** Selected extract **
Grigor McClelland, CBE – Founder, Editor 1964 – 1966

Professor William Grigor McClelland, CBE, was the Founder and first Editor of the Journal of Management Studies. Academic, businessman, author, and philanthropist, Professor McClelland made significant contributions to many varied areas of public life. In academia, Professor McClelland played an important role in the growth of Management Research and Management Education in the UK. His establishment of the Journal of Management Studies not only gave a home to a then relatively new field in the UK, but a veneer of respectability to a fledgling discipline in the country’s rich research climate. Professor McClelland held the first Fellowship in Management Studies at Balliol College, Oxford. He was also the founding director of the Manchester Business School, one of the two major institutions established during the field’s renaissance in the 1960s. Additionally, Professor McClelland led the major North-East establishment Laws Stores through a number of upheavals in the fifties, and in the late seventies and early eighties. His charitable work had significant impact on the lives of those not only in his native North-East, but also in Russia, China, and post-war Germany – despite the controversy that surrounded such efforts. His CBE was awarded as much for his Quaker-inspired ethic of hard-work and his strong moral compass as his charitable achievements – values which shone through when he subsequently returned the award in the wake of the Iraq war. It was these values, along with his grace and humility, which made Professor McClelland such a pivotal figure in the development of the Management discipline in the UK.

From childhood, Grigor McClelland was steeped in the trades. His parents, Arthur and Jean McClelland (née Grigor), ran the popular North-East grocery company Laws Stores. In his early years, their son gained hands-on experience of many grocery skills – including, as he would later boast, the ability to cut precisely a pound of butter or cheese from a large block. However, it was his academic talents which brought him to the attention of his masters at school, and he was granted a Ruskin Scholarship to study Philosophy, Politics and Economics at Balliol College, Oxford.

Unfortunately, the outbreak of World War II interrupted McClelland’s plans. As a conscientious objector and a devout Quaker, he joined the Friends Ambulance Unit on the frontline in North Africa and during the invasion of Europe, serving in Egypt, Libya, Tunisia, Italy and France. After the war, he continued to serve as a Quaker relief worker, working with displaced people and the German population in Ruhr between May 1945 and June 1946. McClelland met many concentration camp survivors during this time, heard Martin Niemoeller speak, and visited the Nuremburg War trials. His wartime experiences affected him deeply, as he would later record in his memoir, Embers of War: Letters from a Quaker Relief Worker in War-torn Germany (1997; London, British Academic Press).

** Your task **
Repeat the profile of Grigor McClelland from "Unfortunately, the outbreak" up to and including "British Academic Press).", substituting "pacifist" for "conscientious objector".

** Data excerpts **
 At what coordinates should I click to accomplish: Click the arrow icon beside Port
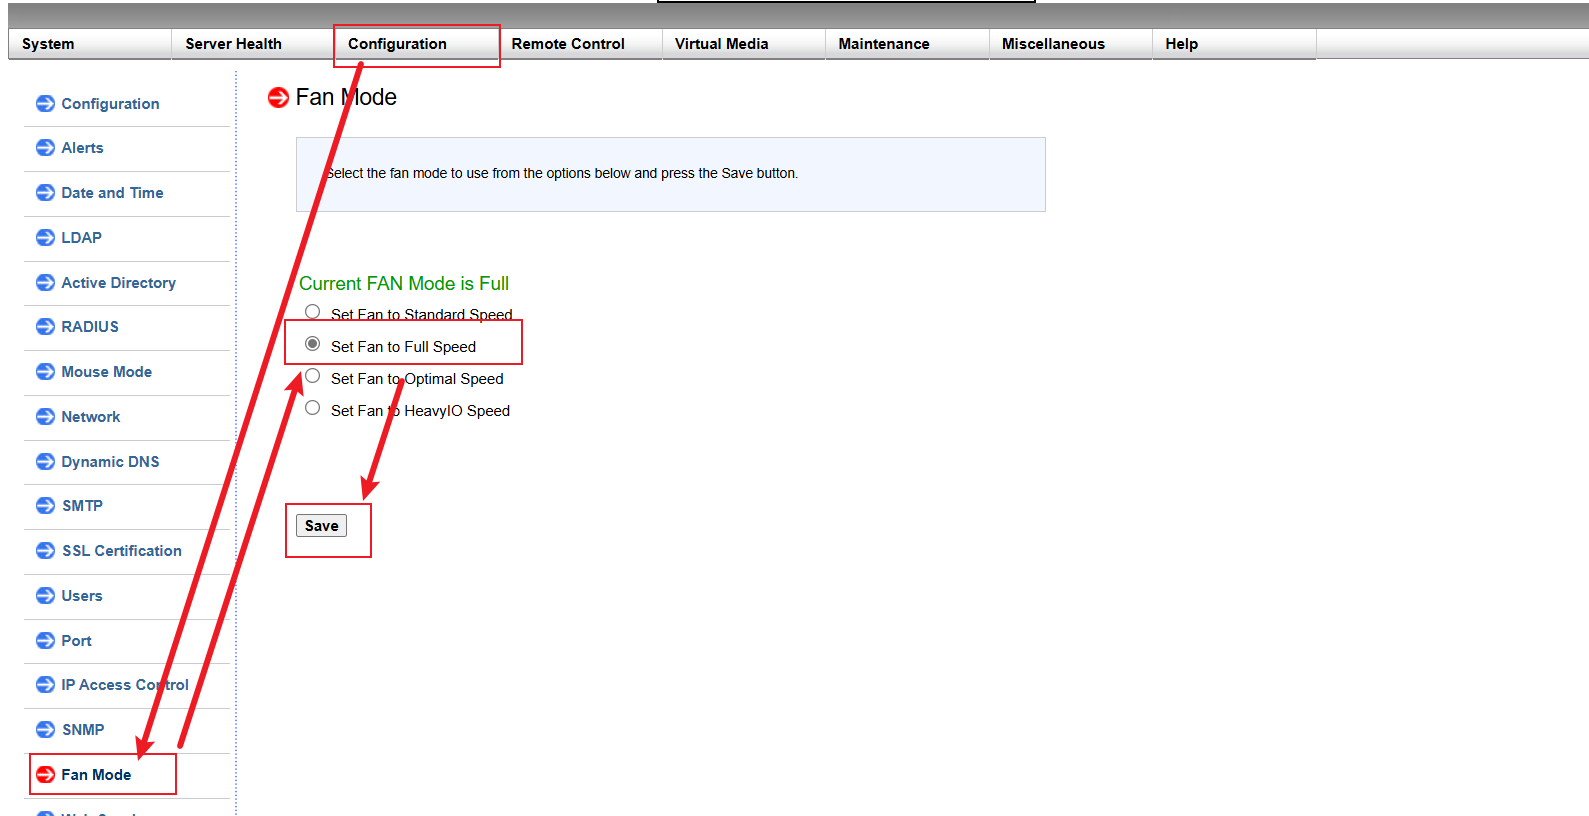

---

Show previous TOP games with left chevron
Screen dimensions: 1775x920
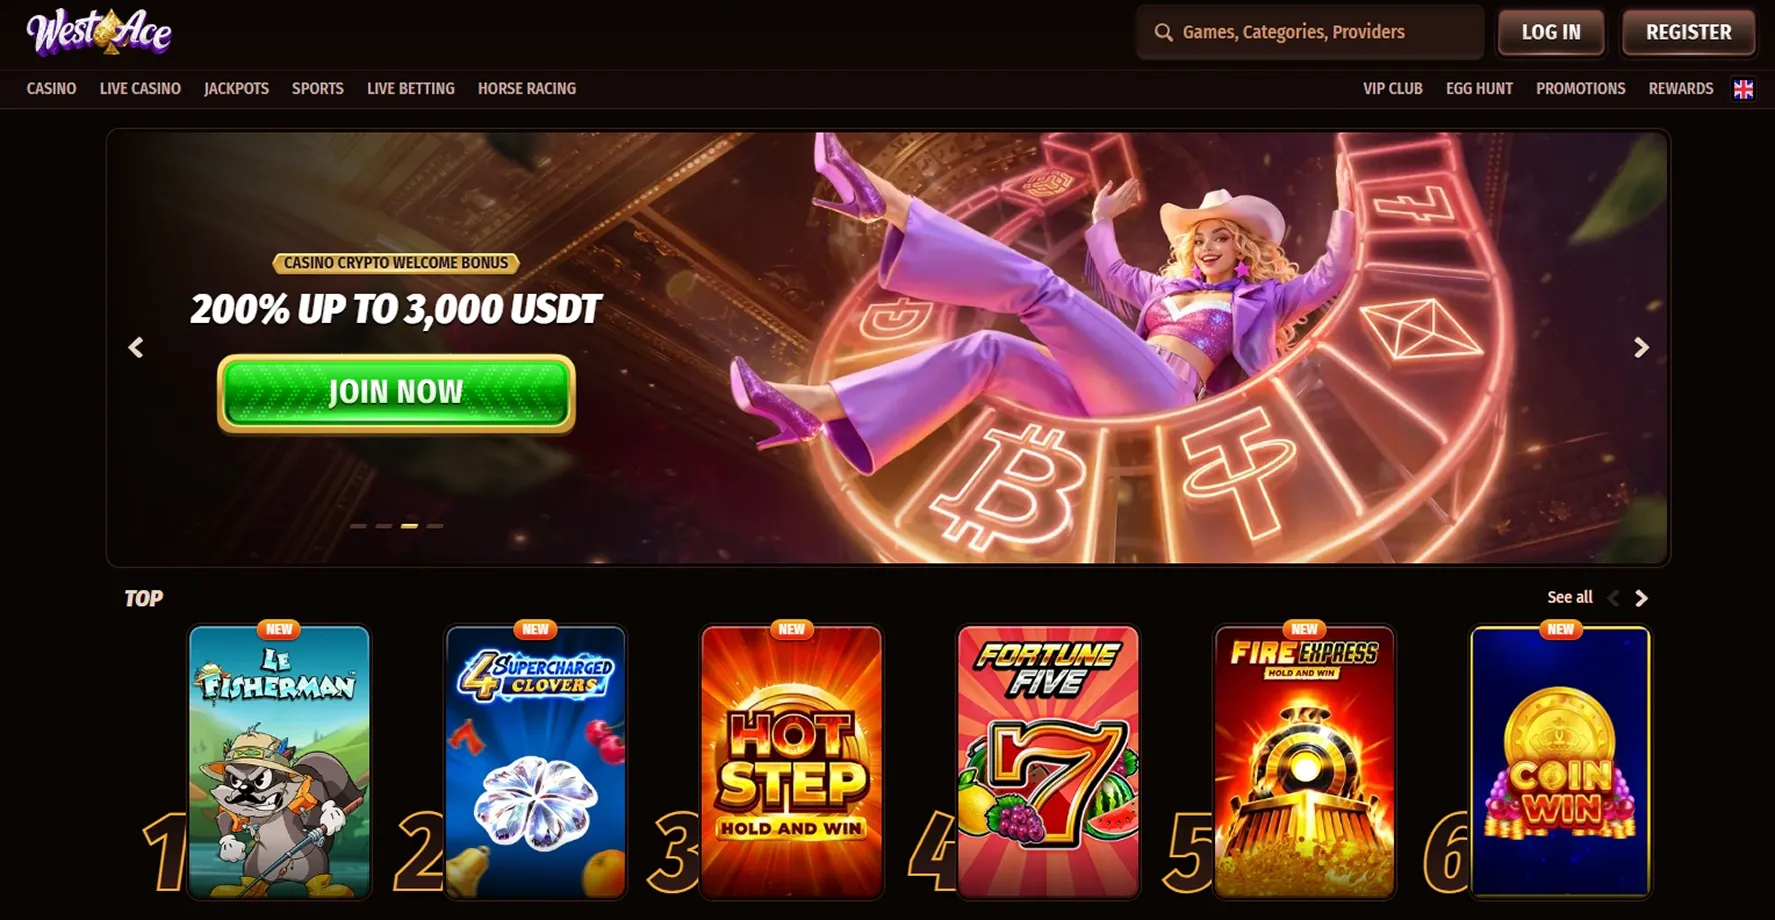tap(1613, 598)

** Task output **
Unfortunately, the outbreak of World War II interrupted McClelland’s plans. As a pacifist and a devout Quaker, he joined the Friends Ambulance Unit on the frontline in North Africa and during the invasion of Europe, serving in Egypt, Libya, Tunisia, Italy and France. After the war, he continued to serve as a Quaker relief worker, working with displaced people and the German population in Ruhr between May 1945 and June 1946. McClelland met many concentration camp survivors during this time, heard Martin Niemoeller speak, and visited the Nuremburg War trials. His wartime experiences affected him deeply, as he would later record in his memoir, Embers of War: Letters from a Quaker Relief Worker in War-torn Germany (1997; London, British Academic Press).